TASK DIRECTIONS:
Extract every line between the one with "This screenshot has width=702, height=568." and the end of the entries, both included, word for word and free of pictures.

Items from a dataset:
===============

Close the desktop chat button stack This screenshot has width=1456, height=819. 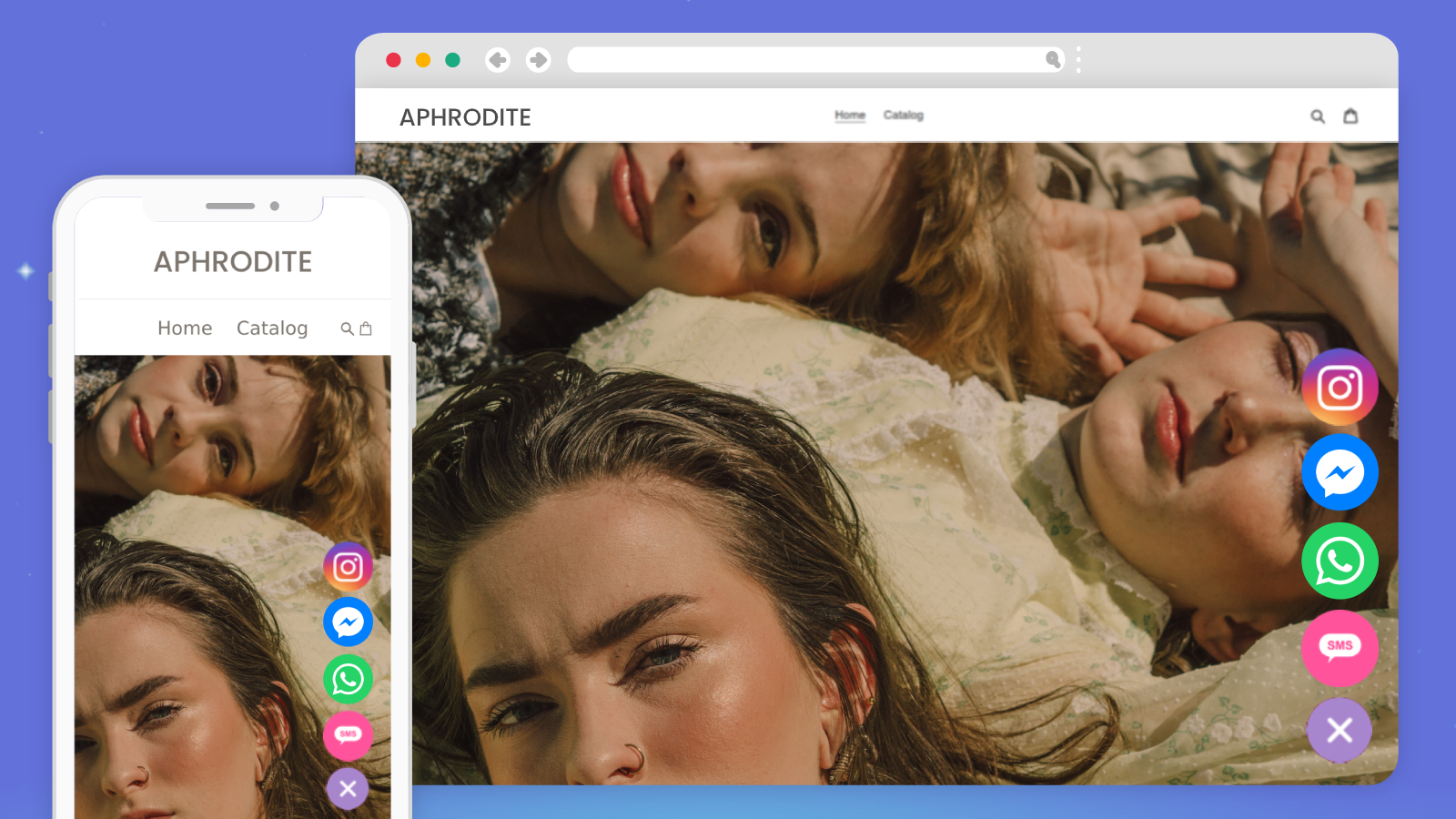pos(1340,730)
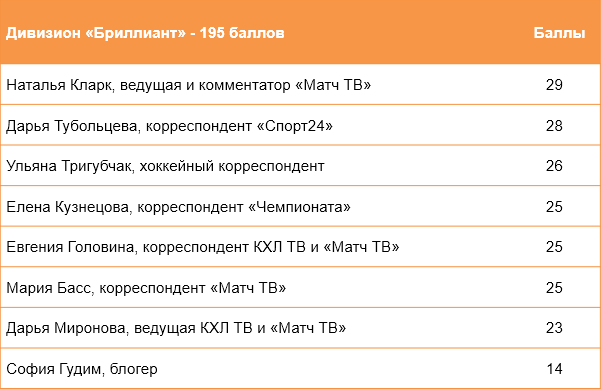
Task: Click the score 28 cell
Action: 554,125
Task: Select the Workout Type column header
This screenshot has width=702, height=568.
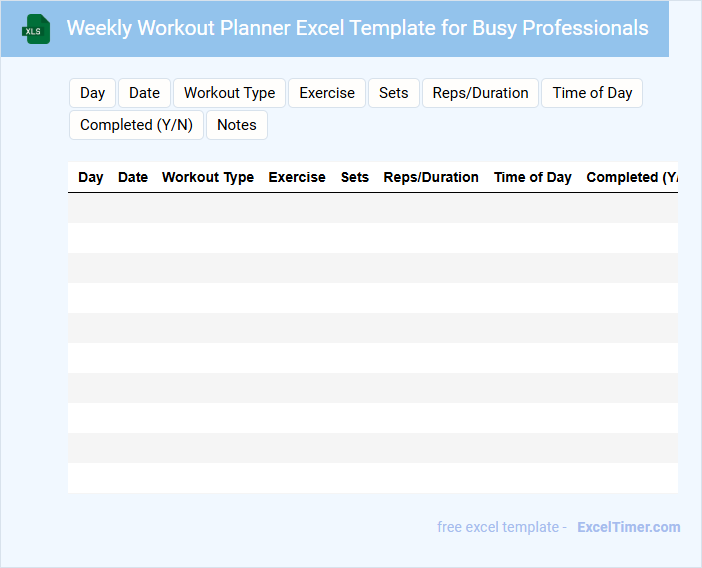Action: (x=208, y=177)
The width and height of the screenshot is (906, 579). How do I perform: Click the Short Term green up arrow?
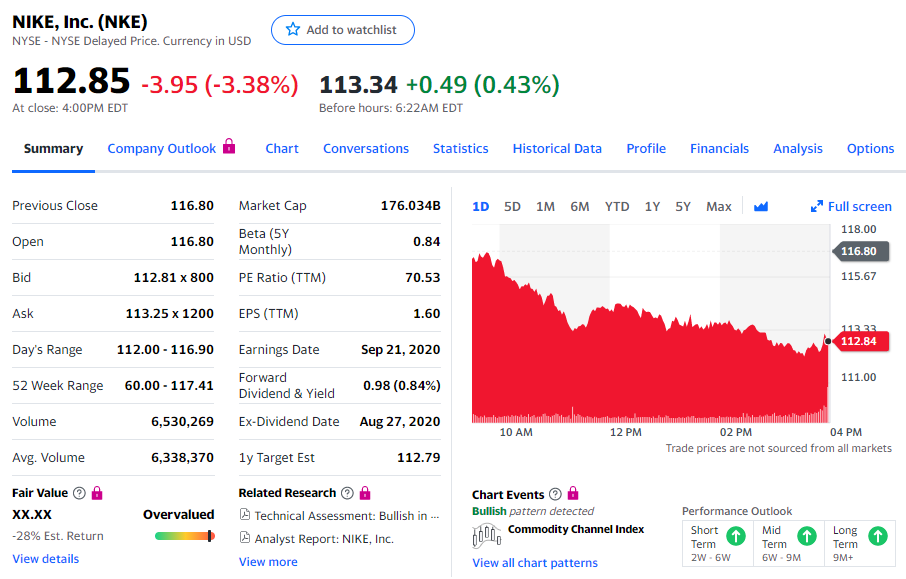(736, 536)
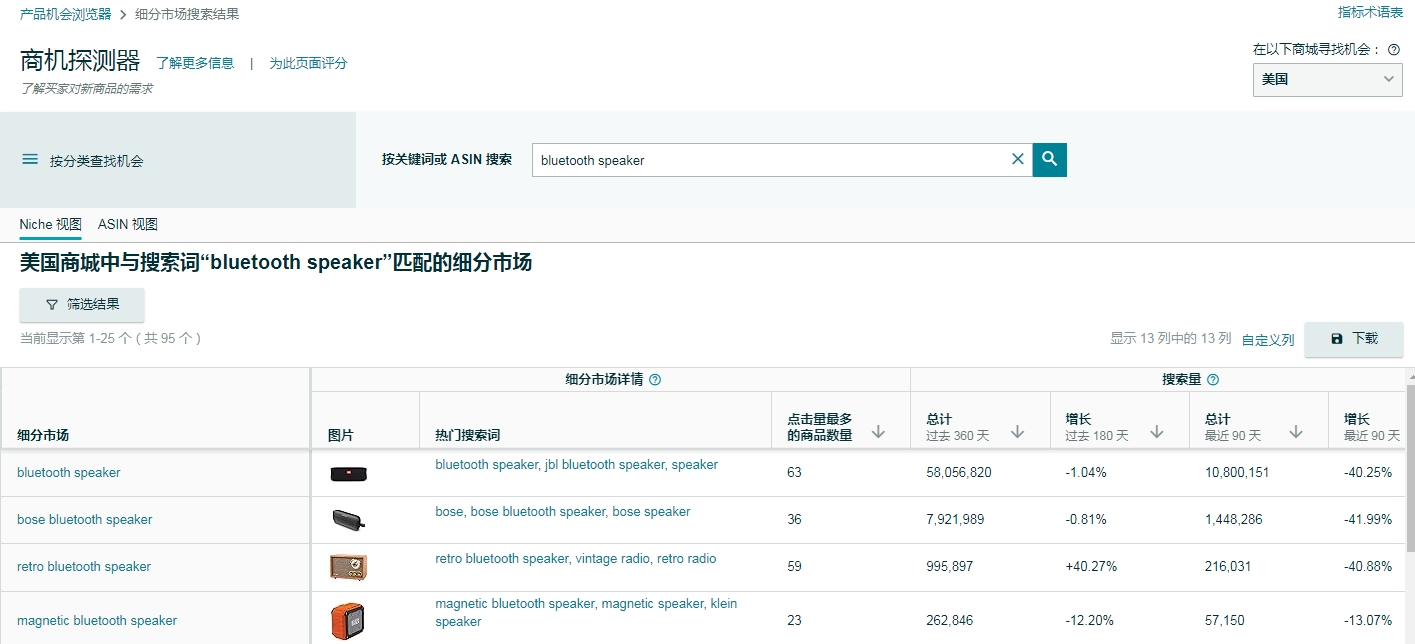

===============

TASK ANSWER:
This screenshot has width=702, height=568.
Action: (x=208, y=177)
The width and height of the screenshot is (906, 579). How do I perform: Click the Short Term green up arrow?
(736, 536)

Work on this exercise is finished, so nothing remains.